DOJ Set To Approve Google's Acquisition Of Motorola Mobility: Report
Agency Also Set to OK Consortium's Purchase of Nortel Patents, According to WSJ
Todd Spangler -- Multichannel News, 2/8/2012 7:22:12 PM
The U.S. Justice Department is expected to approve Google's $12.5 billion acquisition of Motorola Mobility as early as next week, although the agency will "closely monitor" how the Internet giant uses the patents it's acquiring, the Wall Street Journal reported, citing unnamed sources.
Google announced its surprise bid for Motorola Mobility in August 2011, a deal driven primarily by Google's desire to obtain the latter's portfolio of more than 17,000 patents to protect its Android mobile operating system from litigation by rivals like Apple and Microsoft.
Antitrust regulators in the U.S. and Europe "remain concerned about Google's commitment to license key Motorola patents to competitors on fair terms" and will monitor how Google uses them, according to the Wall Street Journal.

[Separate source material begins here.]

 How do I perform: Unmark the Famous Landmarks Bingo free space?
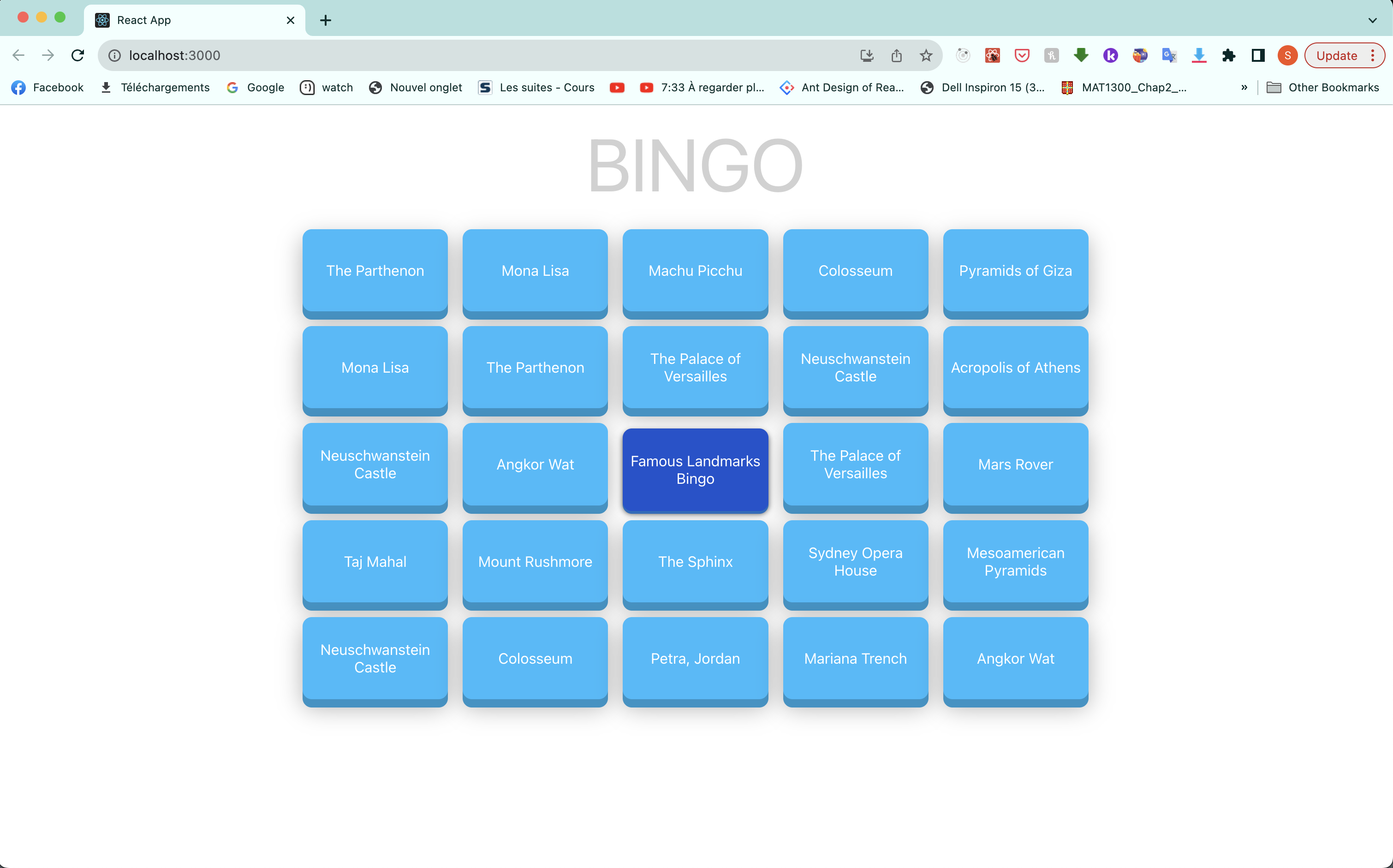(695, 470)
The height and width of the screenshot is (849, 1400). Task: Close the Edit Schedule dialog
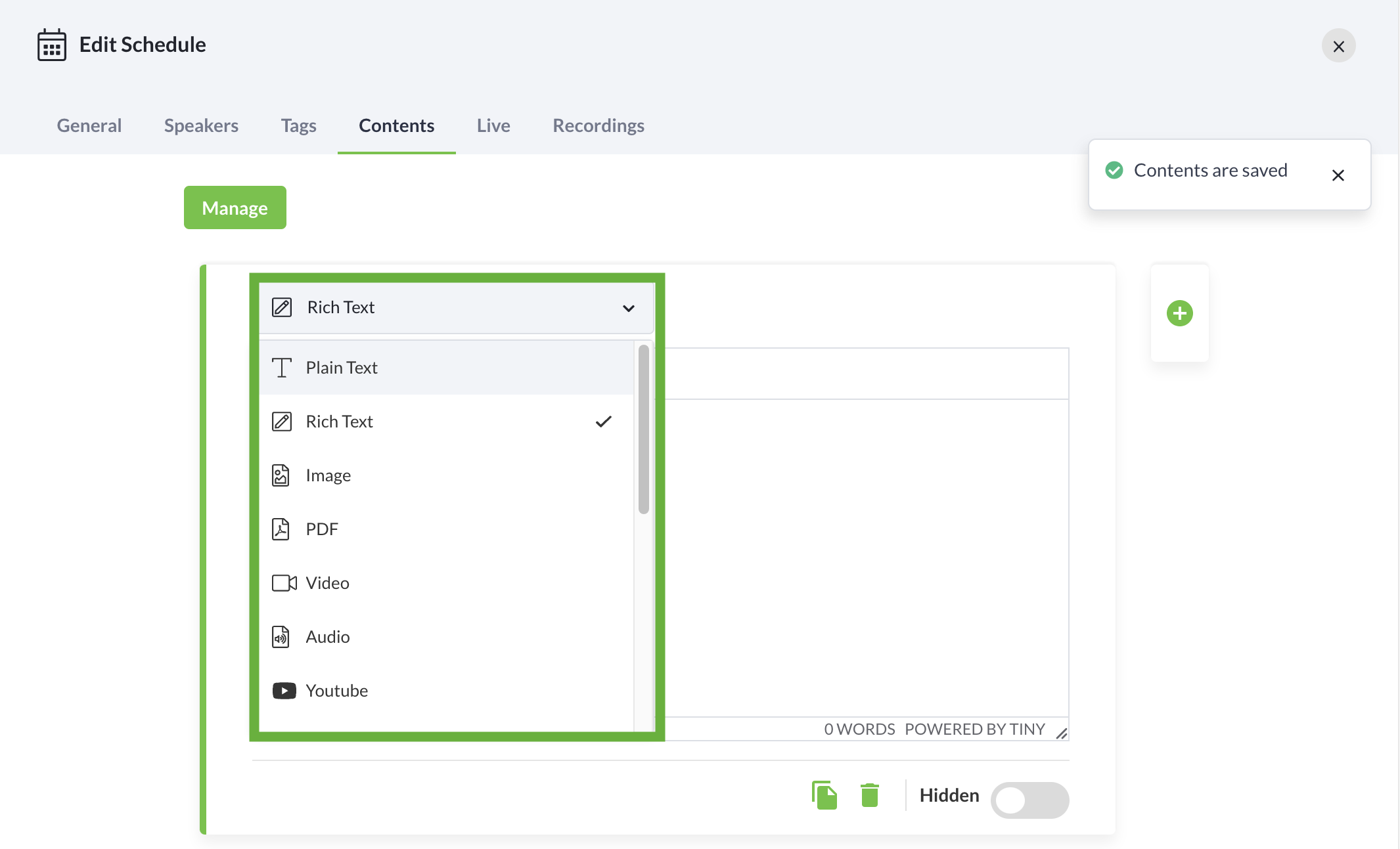point(1338,46)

The European Commission has set a deadline of Monday, Feb. 13, to decide whether to approve the acquisition.
Next week, the DOJ is also set to approve the acquisition by a consortium of technology companies -- which include Apple, Microsoft and Research In Motion -- of a group of Nortel Networks patents for $4.5 billion, the Journal reported. The agency had been concerned about the potential the companies would abuse the patent holdings, according to the newspaper.
The Justice Department declined to comment on the WSJ report.